Condensa el párrafo del texto sobre el punto volado catalán que empieza por «El caso es que si la lengua catalana» y conserva sus datos principales.

Texto proporcionado ▸
%%
El nacionalismo catalán, como todo nacionalismo que se precie, ha tenido siempre en gran estima su lengua. O sea, la que ellos designan como propia y que no es sino aquella en la que se expresa comúnmente bastante menos de la mitad de la población residente en Cataluña. Aunque eso tanto les da a los devotos. Esta lengua y no la otra es la auténtica, la genuina, la que los identifica y singulariza, y a la que, por supuesto, veneran. Hubo un tiempo en que ese culto cuasi totémico por la palabra compartía protagonismo simbólico con el que se rendía a la escritura. Pero de ese tiempo debe de quedar ya muy poco, a juzgar por la incuria con que tantos se despachan hoy en día a la hora de escribir, sean nacionalistas o no.

El caso es que si la lengua catalana ya era por sí misma un hecho diferencial, la escritura no le andaba a la zaga. Y de todos los signos que quedaron establecidos tras aprobarse la reforma ortográfica llevada a cabo por Pompeu Fabra hace algo más de un siglo, uno en concreto mereció, por su rareza, el máximo cariño de la tribu: el llamado punt volat (punto medio). Ese punto aparece entre dos eles –tal que así, l·l– y el dígrafo resultante debería pronunciarse como una doble ele, si efectivamente se pronunciara. Y es que, excepto en alguna aislada y muy respetable variante dialectal, no existe diferencia ninguna entre el sonido de la ele simple y el de esa ele doble suturada por el punt volat. Lo cual, sobra añadirlo, confiere al dígrafo en cuestión y a su puntito un aura de misterio parecida, en lo que al sonido se refiere, a la que según Julio Camba producían aquellos blancos que la censura dejaba, hace también cosa de un siglo, en las hojas del periódico: el de “las prosas imaginarias, tan superiores siempre a las reales”.
%%
Material de consulta ▸
%%
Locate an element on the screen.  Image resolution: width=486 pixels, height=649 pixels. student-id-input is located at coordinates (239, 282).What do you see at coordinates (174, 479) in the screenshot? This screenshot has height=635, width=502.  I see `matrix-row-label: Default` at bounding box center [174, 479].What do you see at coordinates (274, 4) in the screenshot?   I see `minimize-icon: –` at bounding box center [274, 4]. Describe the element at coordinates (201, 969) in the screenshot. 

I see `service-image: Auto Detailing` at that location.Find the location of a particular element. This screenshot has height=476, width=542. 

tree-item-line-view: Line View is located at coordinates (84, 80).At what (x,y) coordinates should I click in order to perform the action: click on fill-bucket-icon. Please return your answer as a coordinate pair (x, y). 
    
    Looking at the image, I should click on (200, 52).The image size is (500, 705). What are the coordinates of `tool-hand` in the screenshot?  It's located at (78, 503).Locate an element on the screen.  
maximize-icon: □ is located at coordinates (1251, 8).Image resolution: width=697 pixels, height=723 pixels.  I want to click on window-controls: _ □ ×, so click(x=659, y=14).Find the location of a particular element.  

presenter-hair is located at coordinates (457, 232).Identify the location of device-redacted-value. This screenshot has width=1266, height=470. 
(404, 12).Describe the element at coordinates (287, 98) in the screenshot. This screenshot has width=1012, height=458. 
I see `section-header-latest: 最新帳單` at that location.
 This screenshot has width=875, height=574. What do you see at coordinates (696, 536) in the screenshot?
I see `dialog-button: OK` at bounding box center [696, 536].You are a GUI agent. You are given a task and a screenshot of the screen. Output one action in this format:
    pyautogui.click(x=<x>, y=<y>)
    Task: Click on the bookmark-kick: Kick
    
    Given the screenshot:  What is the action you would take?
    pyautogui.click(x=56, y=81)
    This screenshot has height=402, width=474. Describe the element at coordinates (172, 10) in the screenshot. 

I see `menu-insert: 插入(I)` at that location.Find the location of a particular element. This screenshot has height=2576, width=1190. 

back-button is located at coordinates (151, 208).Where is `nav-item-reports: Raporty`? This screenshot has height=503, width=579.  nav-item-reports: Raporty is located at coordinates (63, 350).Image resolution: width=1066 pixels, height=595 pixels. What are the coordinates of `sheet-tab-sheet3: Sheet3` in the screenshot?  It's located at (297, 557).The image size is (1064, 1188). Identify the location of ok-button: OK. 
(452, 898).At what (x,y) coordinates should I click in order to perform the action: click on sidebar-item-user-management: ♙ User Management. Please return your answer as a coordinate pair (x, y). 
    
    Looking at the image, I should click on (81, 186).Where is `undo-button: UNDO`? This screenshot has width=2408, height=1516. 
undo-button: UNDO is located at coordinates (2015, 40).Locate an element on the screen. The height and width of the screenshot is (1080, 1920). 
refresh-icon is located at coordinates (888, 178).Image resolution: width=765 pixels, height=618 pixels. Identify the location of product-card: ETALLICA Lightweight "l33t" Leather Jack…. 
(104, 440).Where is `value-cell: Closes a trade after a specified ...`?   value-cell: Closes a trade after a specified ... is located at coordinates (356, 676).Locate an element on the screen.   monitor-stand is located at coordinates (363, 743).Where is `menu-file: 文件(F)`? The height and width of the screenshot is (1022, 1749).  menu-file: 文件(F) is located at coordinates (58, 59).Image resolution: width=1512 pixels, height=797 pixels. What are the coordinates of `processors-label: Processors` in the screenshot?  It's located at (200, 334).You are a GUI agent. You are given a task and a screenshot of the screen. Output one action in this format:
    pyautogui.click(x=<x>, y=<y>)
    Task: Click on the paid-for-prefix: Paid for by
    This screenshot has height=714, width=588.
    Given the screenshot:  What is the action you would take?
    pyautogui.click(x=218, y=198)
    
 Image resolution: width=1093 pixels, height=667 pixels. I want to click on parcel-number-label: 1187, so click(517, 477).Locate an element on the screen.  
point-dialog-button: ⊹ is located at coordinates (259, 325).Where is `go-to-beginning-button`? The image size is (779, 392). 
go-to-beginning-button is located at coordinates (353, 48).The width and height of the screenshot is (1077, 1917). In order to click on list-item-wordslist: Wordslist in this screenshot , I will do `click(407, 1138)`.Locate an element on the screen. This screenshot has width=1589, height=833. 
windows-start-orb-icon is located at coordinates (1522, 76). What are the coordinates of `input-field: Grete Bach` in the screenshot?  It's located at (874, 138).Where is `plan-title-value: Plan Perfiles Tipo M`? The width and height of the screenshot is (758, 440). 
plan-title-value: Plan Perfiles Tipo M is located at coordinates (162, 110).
%%
Respuesta ▸
Además de la lengua, también la escritura catalana era un hecho diferencial. De los signos fijados por la reforma ortográfica de Pompeu Fabra, hace algo más de un siglo, el más apreciado por su rareza fue el punt volat (punto medio). Este signo se coloca entre dos eles (l·l) y el dígrafo resultante debería pronunciarse como una doble ele. Sin embargo, salvo en alguna variante dialectal aislada, no suena distinto de la ele simple. Eso le da un aura de misterio semejante a la que, según Julio Camba, producían los blancos que la censura dejaba en los periódicos hace cosa de un siglo: la de «las prosas imaginarias, tan superiores siempre a las reales».